André avait raconté à la Cornélia que mon cœur était dominé par un poignant et mystérieux souvenir. Suivant lui, j’avais eu une passion à la fois violente et pure, un sentiment romanesque, né dans la région des fièvres idéales, pour une Anglaise morte à Nice, il y avait deux ans. J’étais, disait-il, un sépulcre qui recélait le pâle fantôme de lady Jersey ; c’est le nom qu’il avait donné à ma funèbre maîtresse. La Tulipani lui demandait souvent ce qu’était cette lady Jersey qu’il prétendait avoir connue, et il en faisait alors le portrait qu’il jugeait le plus p : ogre à enflammer l’imagination de notre pauvre danseuse. Lady Jersey était douce comme une nuit de printemps, triste comme le rivage des mers et pure comme le souffle du matin. Aucune des brûlantes attaches qui naissent de la chair humaine n’avait enlevé à cette ame disparue de la terre sa céleste fraîcheur. Orpheline, c’était à peine si elle avait connu les baisers de sa mère ; mariée à seize ans, elle avait été respectée par un de ces époux appartenant à cette race de divins vieillards que chantait récemment encore l’auteur de Raphaël, et qu’un de mes amis appelait de séraphiques Cassandres. Mon image était la seule qui s’était réfléchie dans le miroir limpide de son aine. Pauvre enfant ! dit un jour la Tulipani qu’André venait d’attendrir sur mes chastes et douloureuses aventures, comment lui ferais-je oublier, s’il m’aimait, ces trésors de pureté ?

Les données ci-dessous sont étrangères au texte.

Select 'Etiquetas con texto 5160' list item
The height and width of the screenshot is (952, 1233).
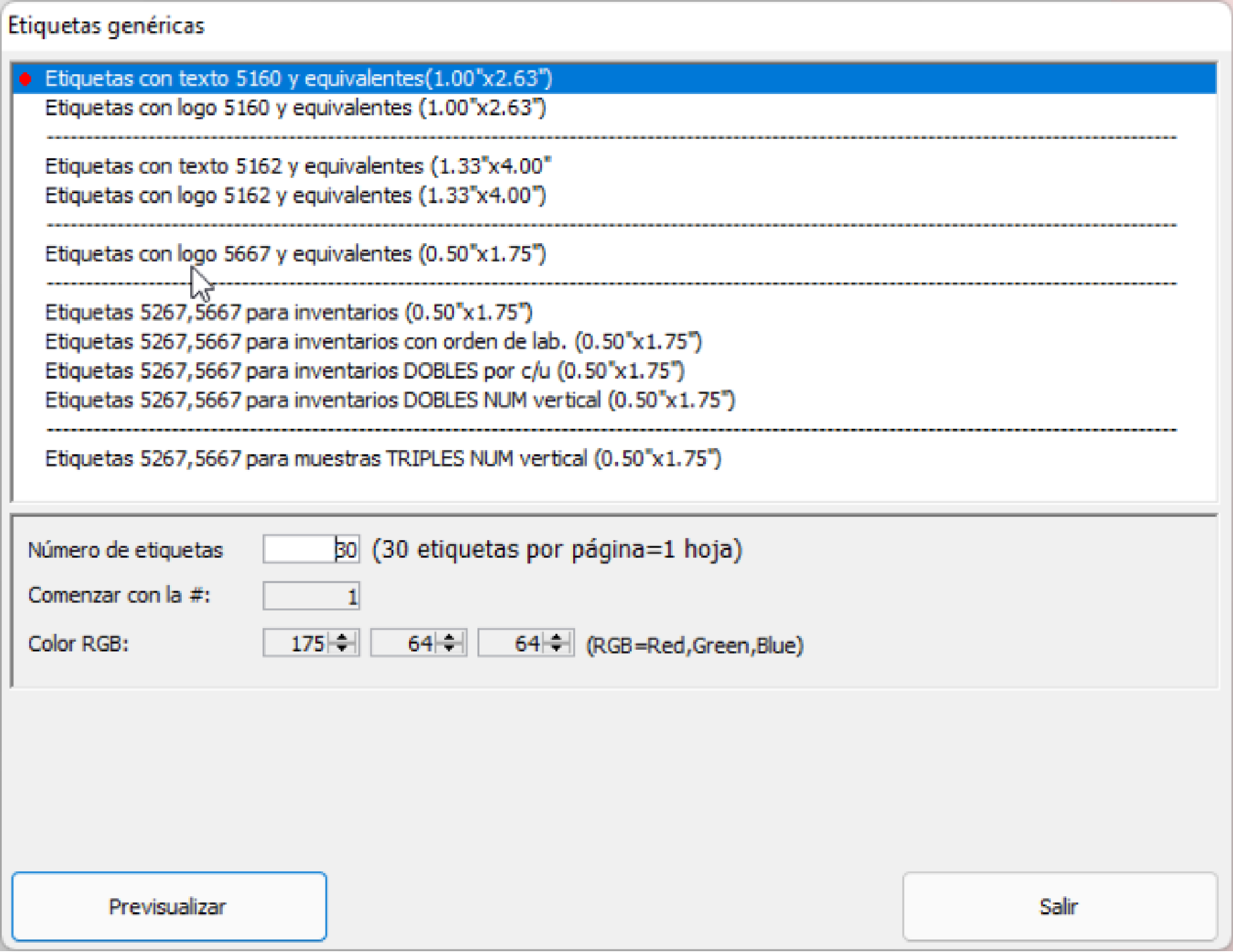(x=298, y=78)
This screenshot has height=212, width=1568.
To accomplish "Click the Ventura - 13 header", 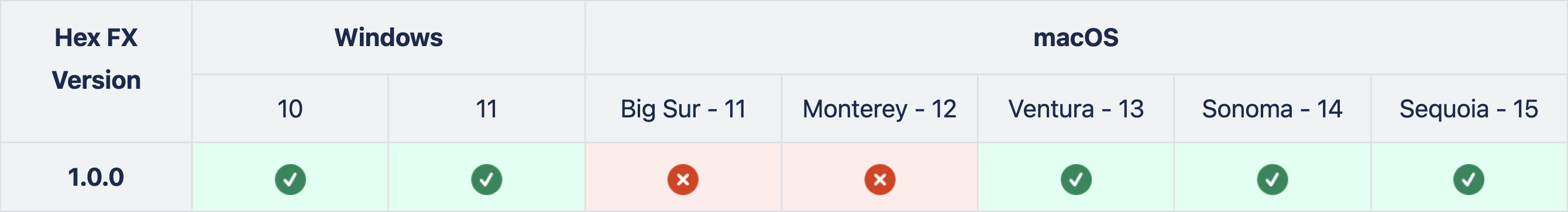I will tap(1076, 109).
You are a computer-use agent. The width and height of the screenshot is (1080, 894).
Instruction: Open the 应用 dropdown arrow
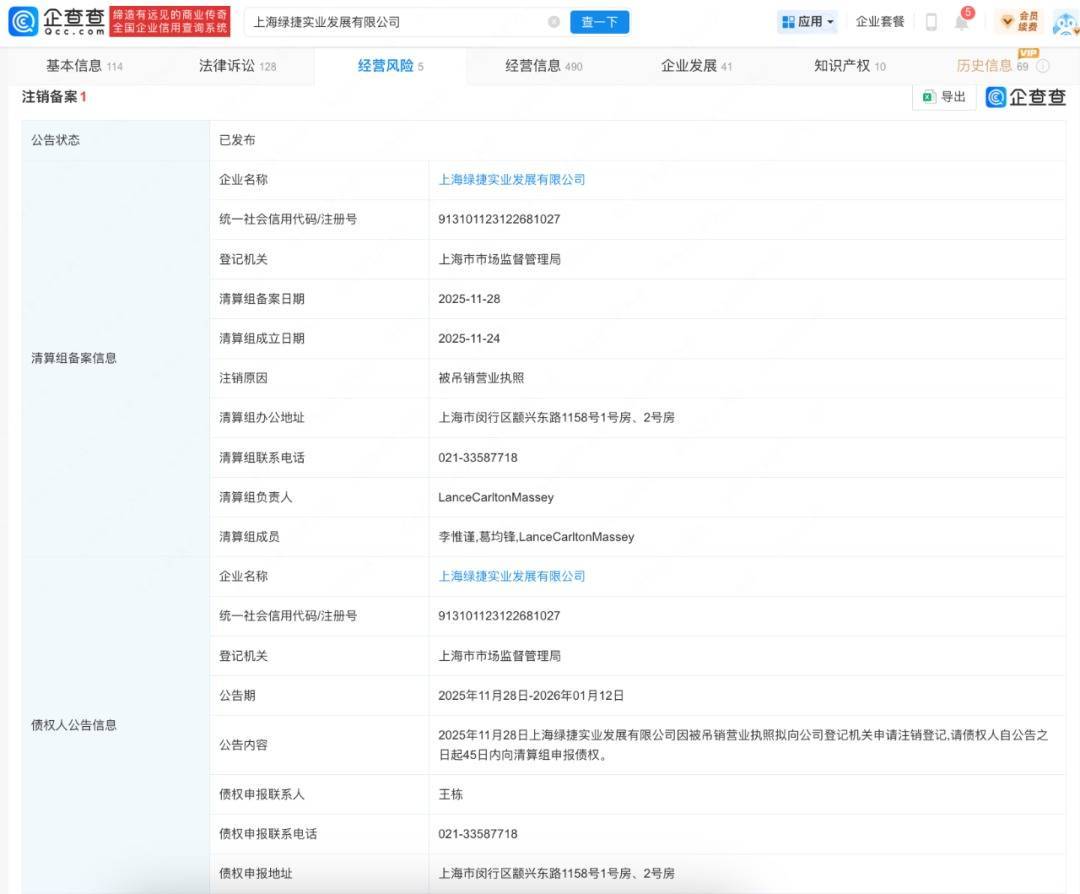(829, 21)
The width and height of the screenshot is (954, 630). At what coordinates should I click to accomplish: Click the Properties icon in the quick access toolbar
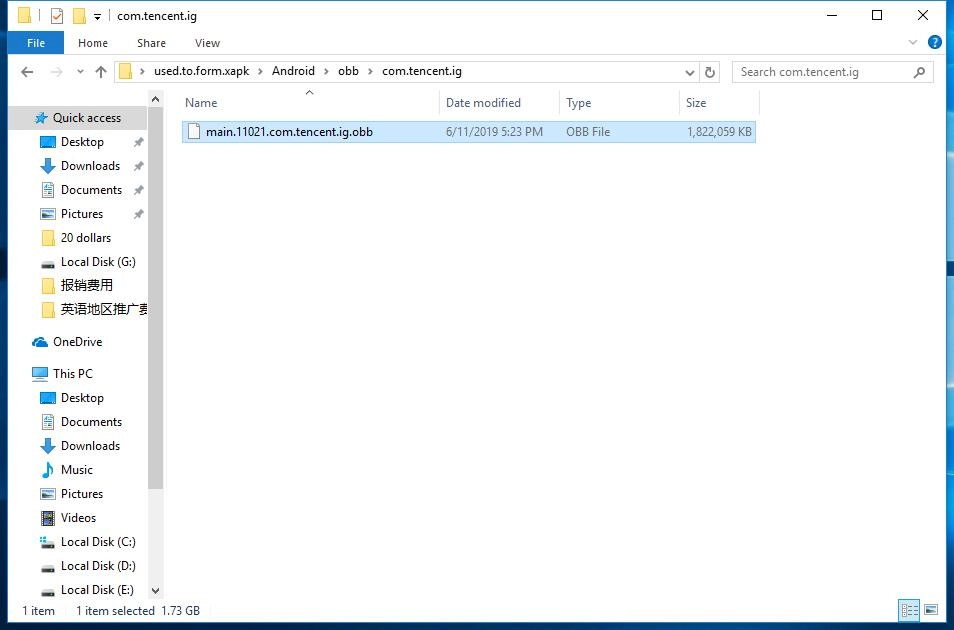pyautogui.click(x=56, y=15)
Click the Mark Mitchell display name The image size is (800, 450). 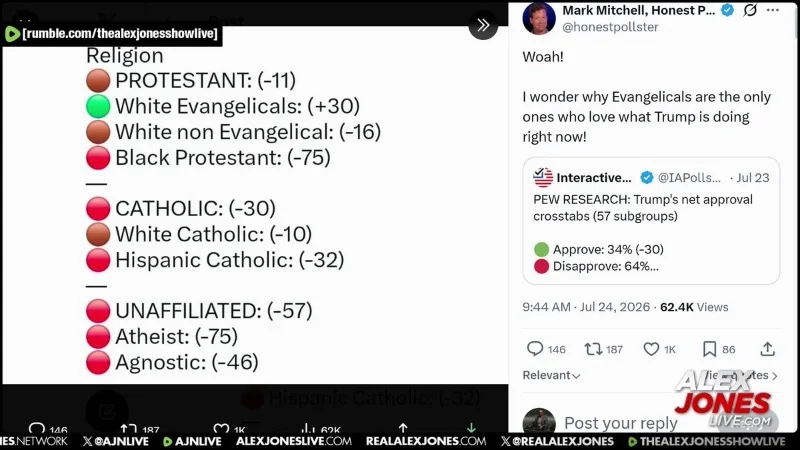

André me répéta sur-le-champ cette parole, qui me révélait les charitables pensées de la bonne Cornélia, et qui devint pour nous le signal d’une manœuvre décisive. Pendant quelques jours, j’attachai sur la Tulipani des regards ardens et troublés. J’évitais toute occasion de me trouver seul avec elle ; je prenais un âpre plaisir à lancer dans la conversation toute sorte de paradoxes amers ; j’était atteint évidemment d’une gaieté douloureuse ; ma physionomie demeurait impassible, ou devenait sardonique, quand la Cornélia dansait quelques-uns de ces pas entraînans et mélancoliques qui, récemment encore, me remuaient si puissamment. Un soir, au moment où elle traçait dans sa chambre des cercles aériens, je me levai tout à coup et je sortis, mon mouchoir sur mes yeux. — George t’aime et se meurt, lui dit André.

Le lendemain, je laissai Cornélia trouver le moyen d’être seule avec moi. Je vois encore le visage et le geste de la Tulipani à cette heure solennelle de nos amours. Elle attacha sur mes yeux un regard plein d’une résolution triste et sereine, elle me tendit la main, et d’une voix qui aspirait aux plus graves accens de la mansuétude divine : — Est-il vrai, George, que vous souffriez et que vous m’aimiez ?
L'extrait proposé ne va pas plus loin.